:: Task inputs
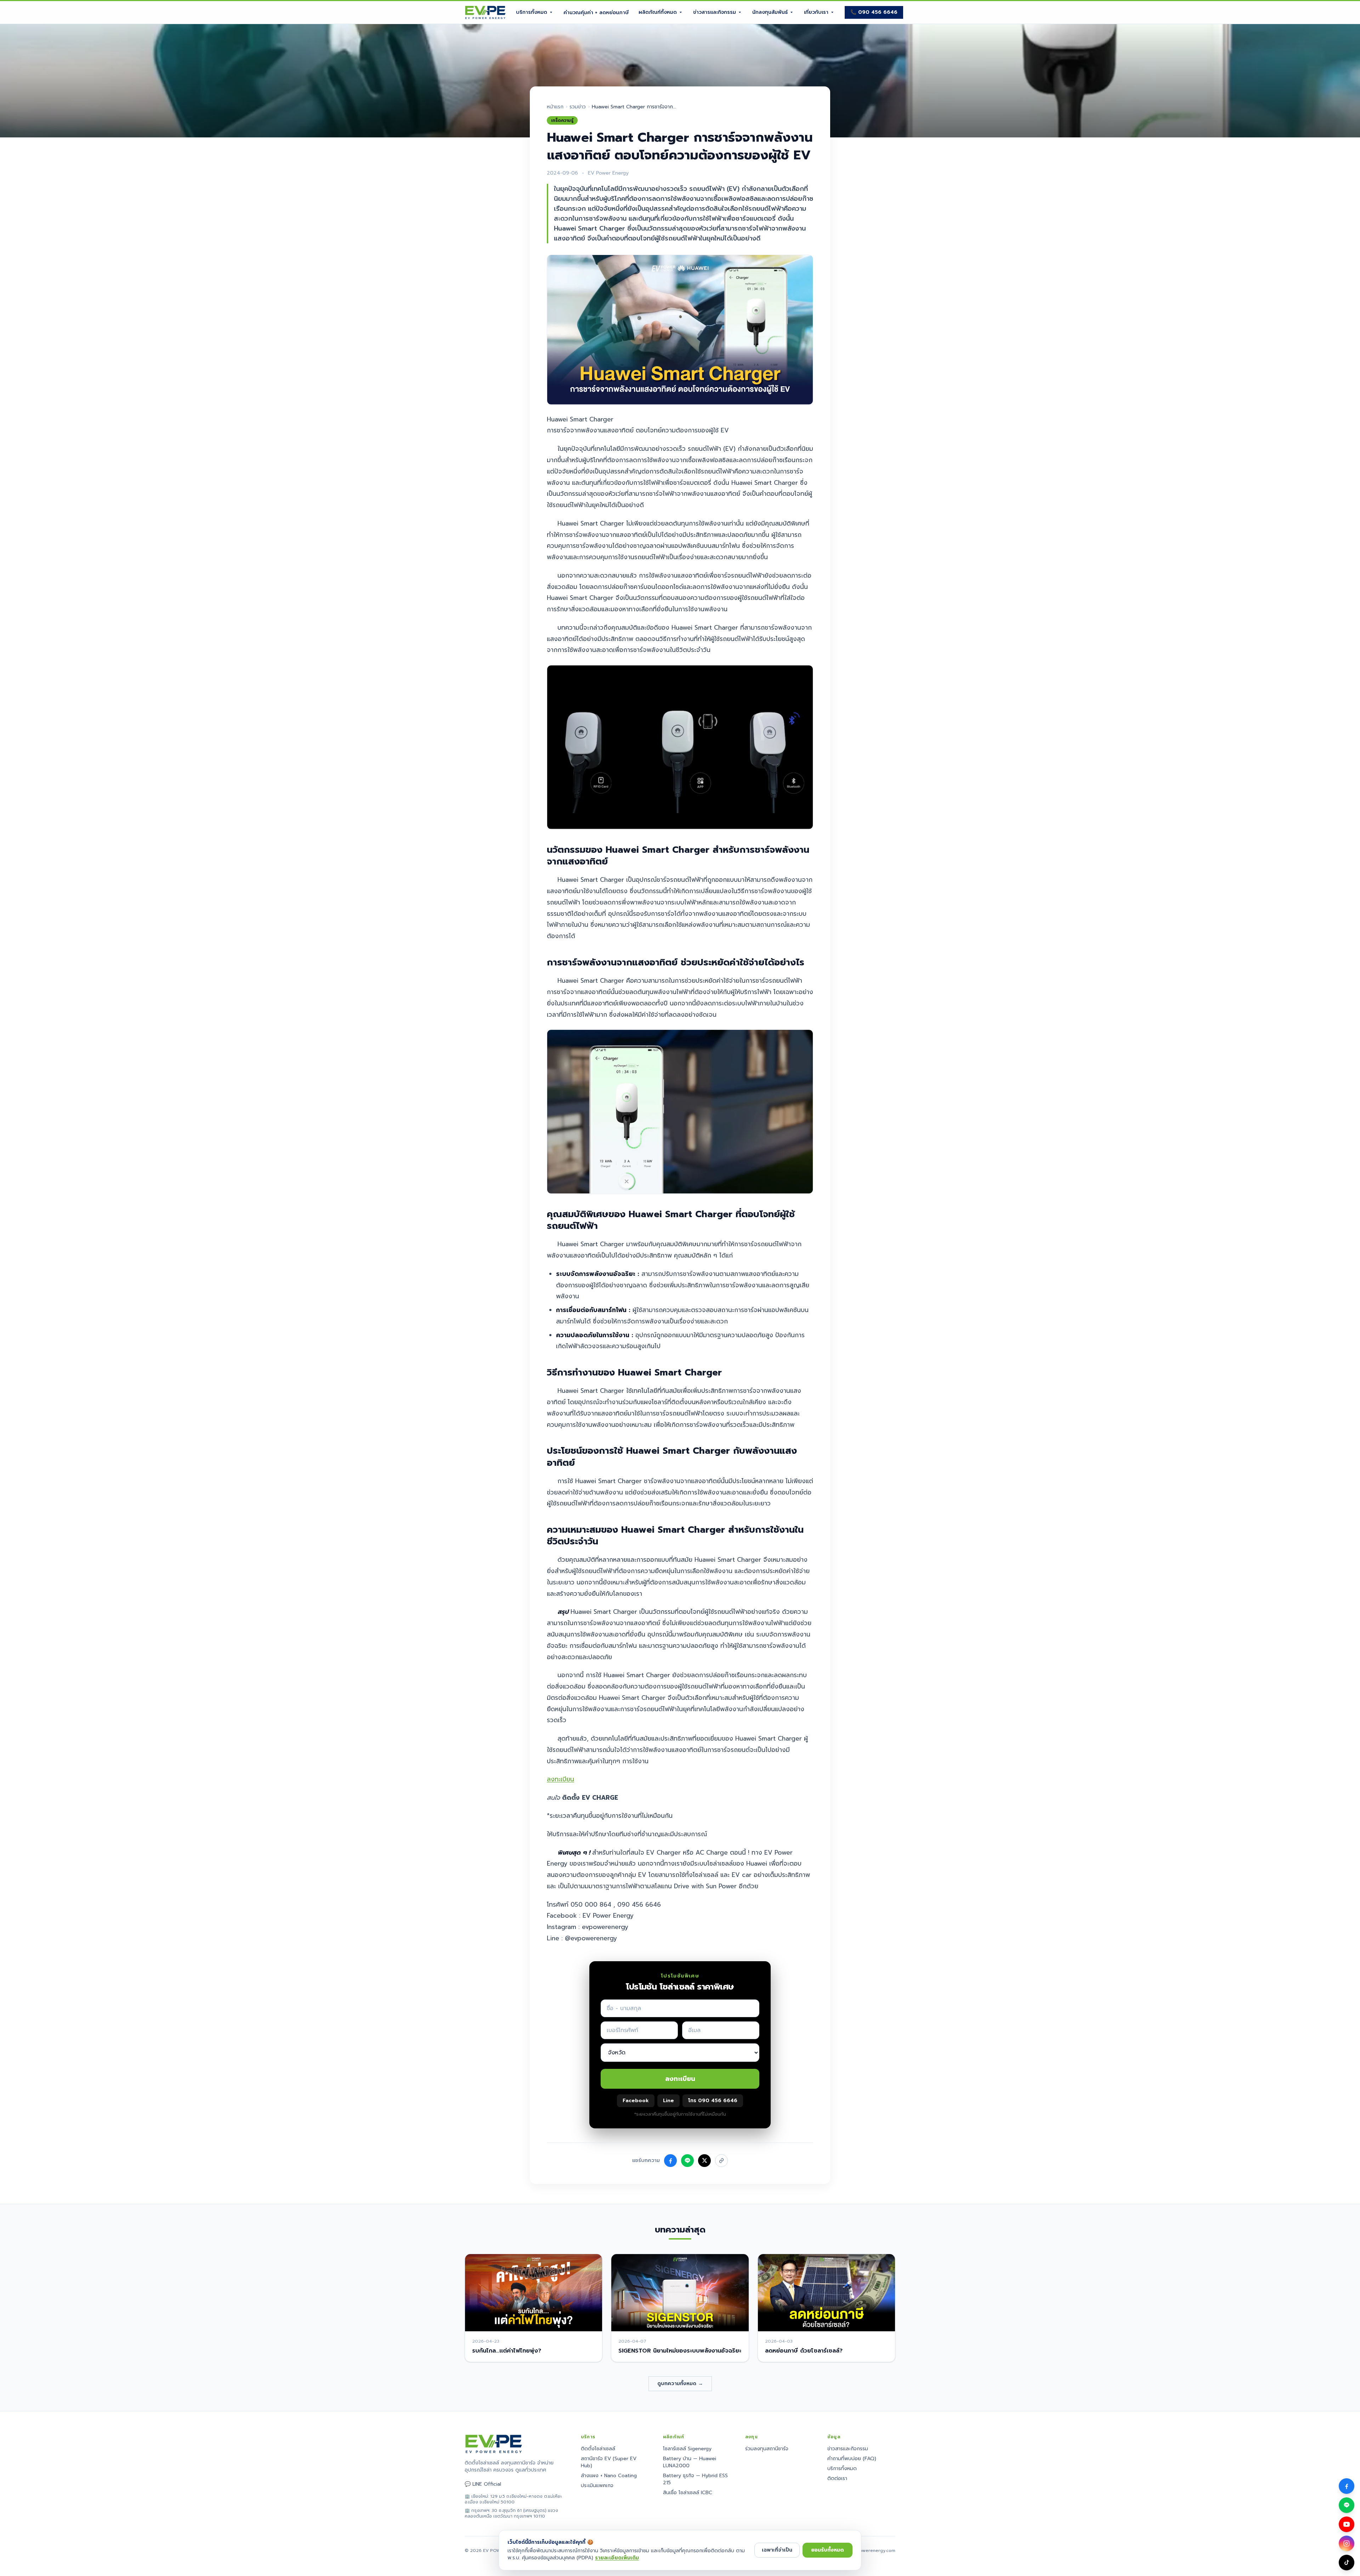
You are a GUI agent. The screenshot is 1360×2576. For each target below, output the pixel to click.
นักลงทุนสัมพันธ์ (770, 12)
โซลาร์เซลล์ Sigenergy (687, 2448)
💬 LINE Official (483, 2484)
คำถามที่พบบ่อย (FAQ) (851, 2458)
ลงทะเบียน (560, 1779)
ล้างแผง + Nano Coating (609, 2475)
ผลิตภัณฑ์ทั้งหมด (658, 12)
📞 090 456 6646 (873, 12)
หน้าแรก (555, 106)
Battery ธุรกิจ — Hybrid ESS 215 (695, 2479)
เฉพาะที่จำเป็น (777, 2550)
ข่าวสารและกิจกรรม (714, 12)
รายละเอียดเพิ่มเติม (617, 2557)
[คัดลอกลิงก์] (721, 2160)
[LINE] (1346, 2505)
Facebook (636, 2100)
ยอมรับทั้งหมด (827, 2550)
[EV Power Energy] (485, 12)
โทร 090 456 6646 (712, 2100)
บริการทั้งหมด (531, 12)
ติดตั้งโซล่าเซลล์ (598, 2448)
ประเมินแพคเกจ (597, 2485)
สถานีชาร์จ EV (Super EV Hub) (608, 2462)
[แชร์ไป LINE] (687, 2160)
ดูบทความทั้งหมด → (680, 2383)
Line (668, 2100)
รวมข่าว (578, 106)
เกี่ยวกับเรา (816, 12)
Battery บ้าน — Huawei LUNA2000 (689, 2462)
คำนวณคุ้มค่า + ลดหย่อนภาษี (596, 12)
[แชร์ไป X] (704, 2160)
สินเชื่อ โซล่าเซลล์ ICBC (687, 2492)
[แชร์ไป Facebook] (670, 2160)
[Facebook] (1346, 2486)
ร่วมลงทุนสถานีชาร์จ (766, 2448)
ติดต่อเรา (837, 2478)
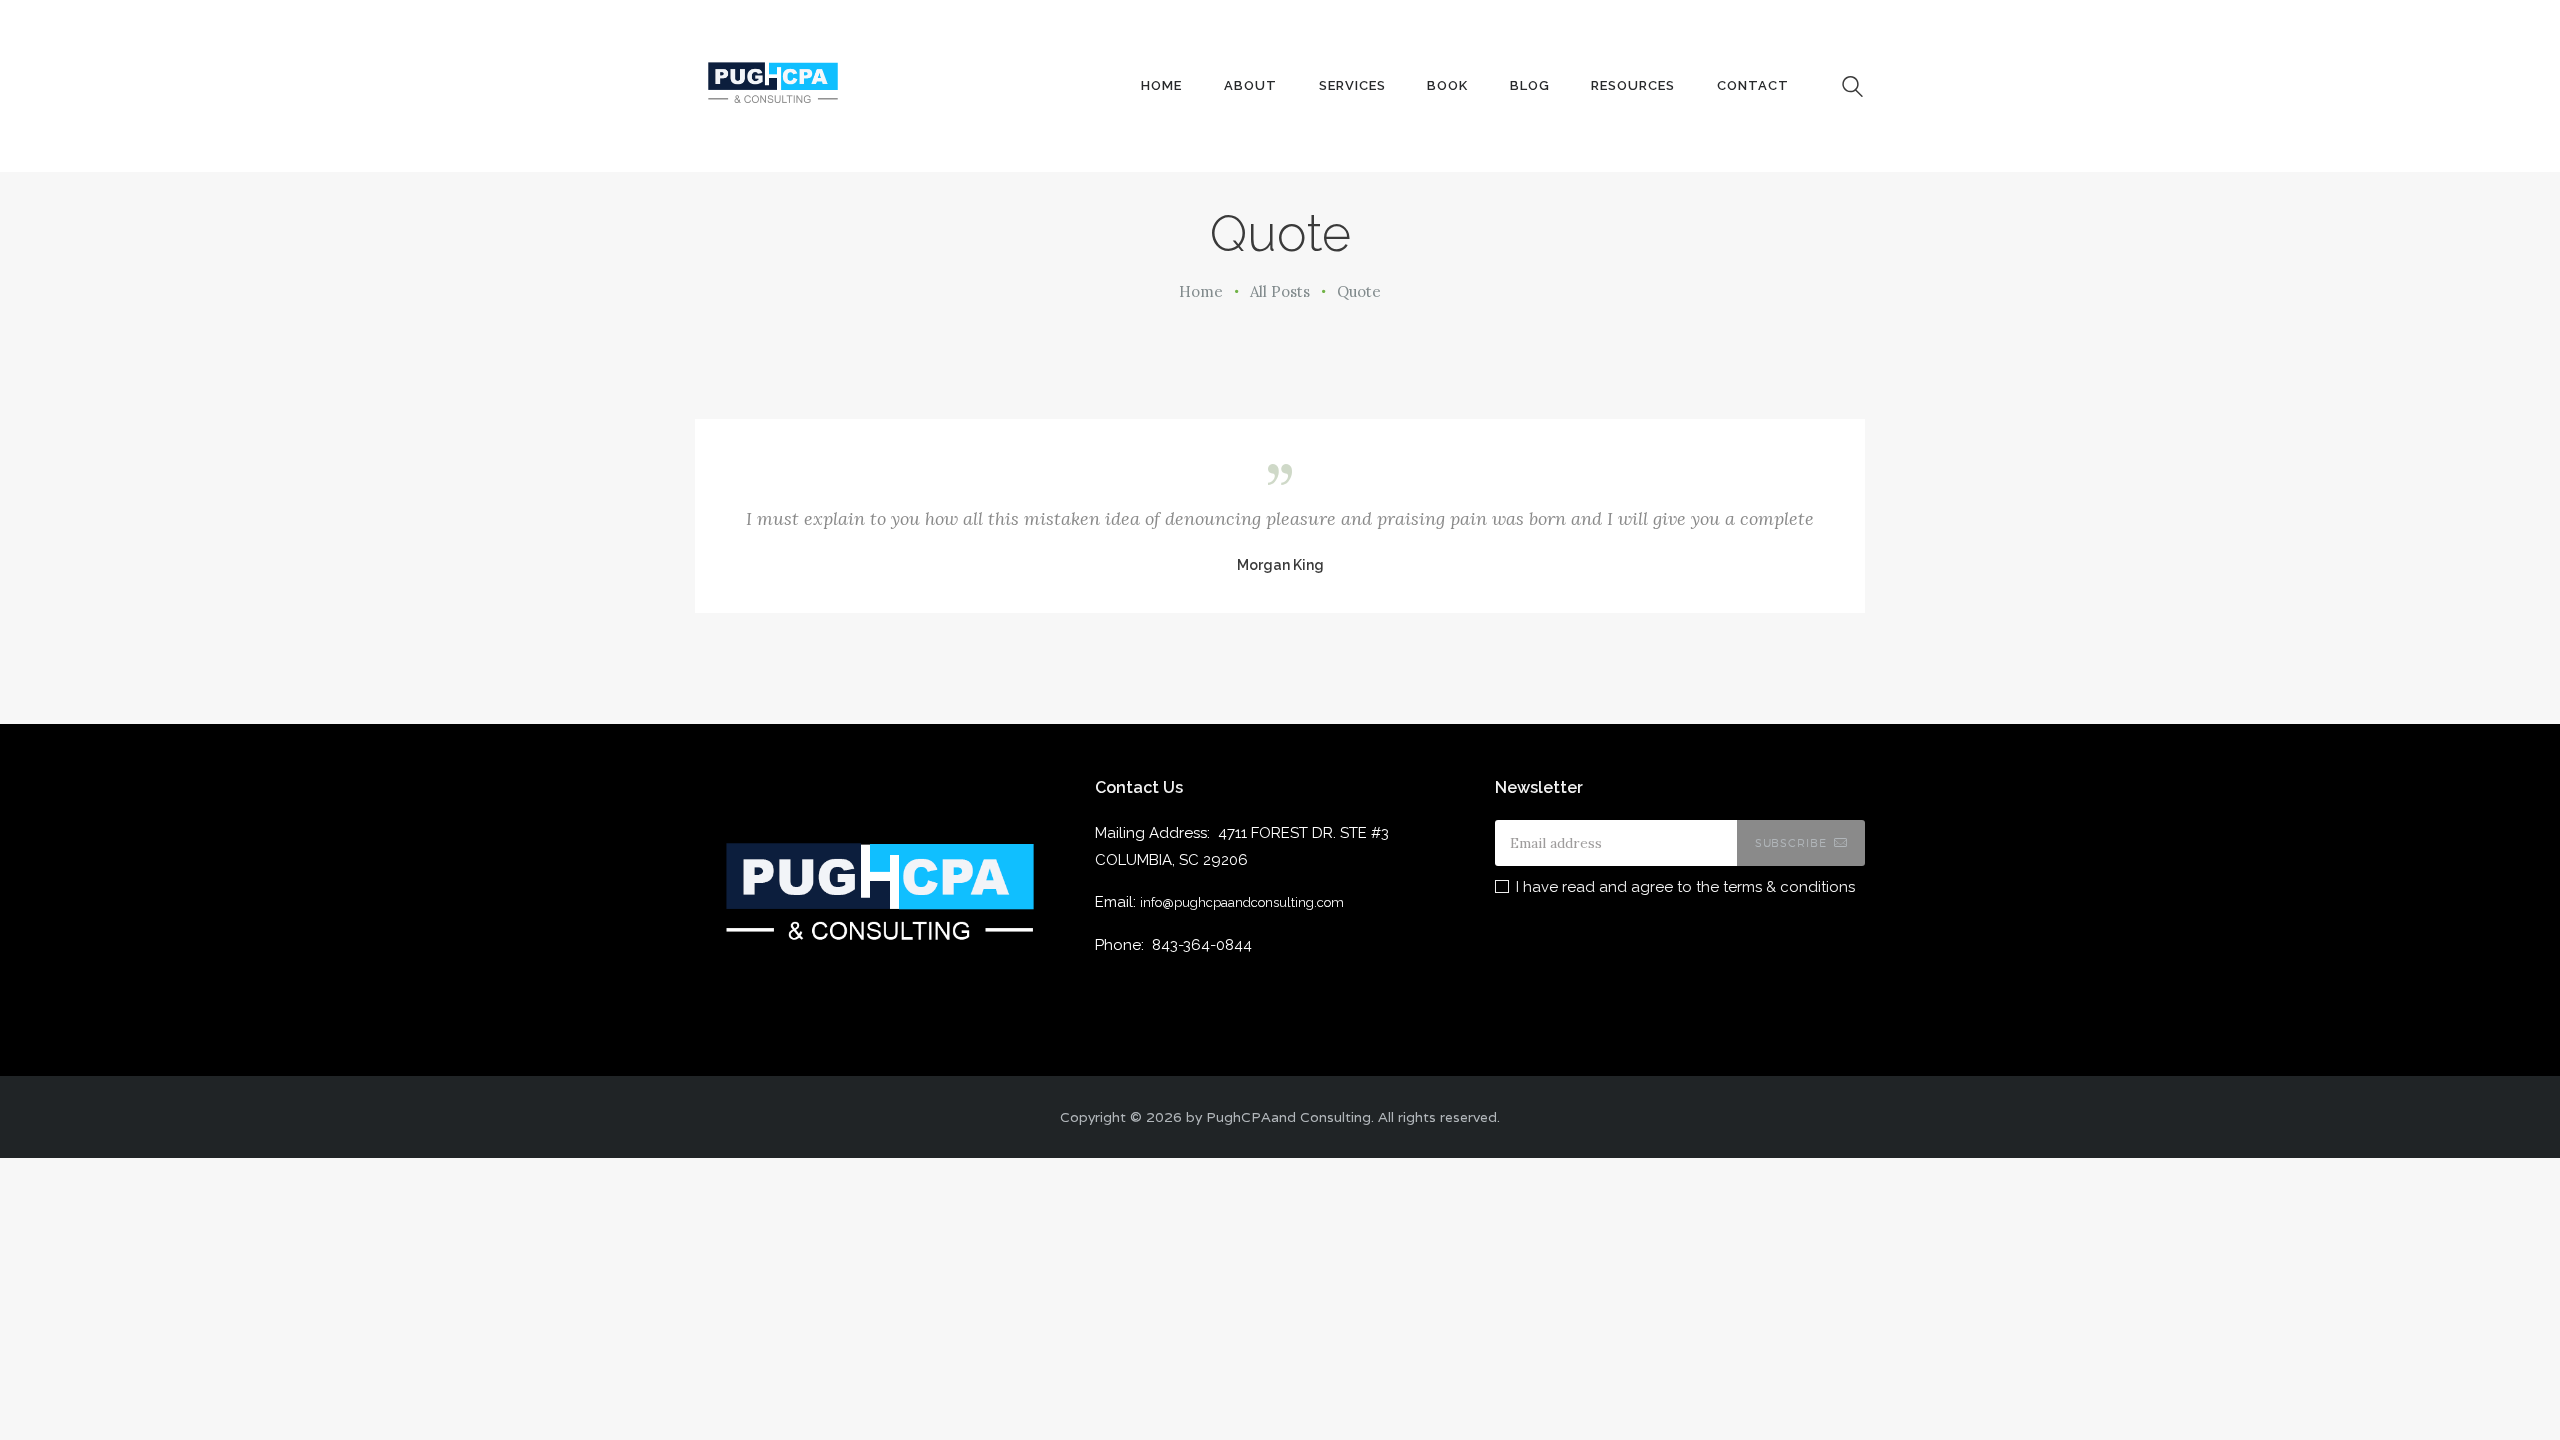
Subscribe (1791, 843)
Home (1201, 291)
::::
## Try it
All that should appear in the response is the run of lines from the one with "ผลิตภัณฑ์ทั้งหมด (658, 12)" through the final line of the records, restated exactly, with pictures omitted.

## Result below
ผลิตภัณฑ์ทั้งหมด (658, 12)
📞 090 456 6646 (873, 12)
หน้าแรก (555, 106)
Battery ธุรกิจ — Hybrid ESS 215 (695, 2479)
เฉพาะที่จำเป็น (777, 2550)
ข่าวสารและกิจกรรม (714, 12)
รายละเอียดเพิ่มเติม (617, 2557)
[คัดลอกลิงก์] (721, 2160)
[LINE] (1346, 2505)
Facebook (636, 2100)
ยอมรับทั้งหมด (827, 2550)
[EV Power Energy] (485, 12)
โทร 090 456 6646 (712, 2100)
บริการทั้งหมด (531, 12)
ติดตั้งโซล่าเซลล์ (598, 2448)
ประเมินแพคเกจ (597, 2485)
สถานีชาร์จ EV (Super EV Hub) (608, 2462)
[แชร์ไป LINE] (687, 2160)
ดูบทความทั้งหมด → (680, 2383)
Line (668, 2100)
รวมข่าว (578, 106)
เกี่ยวกับเรา (816, 12)
Battery บ้าน — Huawei LUNA2000 (689, 2462)
คำนวณคุ้มค่า + ลดหย่อนภาษี (596, 12)
[แชร์ไป X] (704, 2160)
สินเชื่อ โซล่าเซลล์ ICBC (687, 2492)
[แชร์ไป Facebook] (670, 2160)
[Facebook] (1346, 2486)
ร่วมลงทุนสถานีชาร์จ (766, 2448)
ติดต่อเรา (837, 2478)
Subscribe (1791, 843)
Home (1201, 291)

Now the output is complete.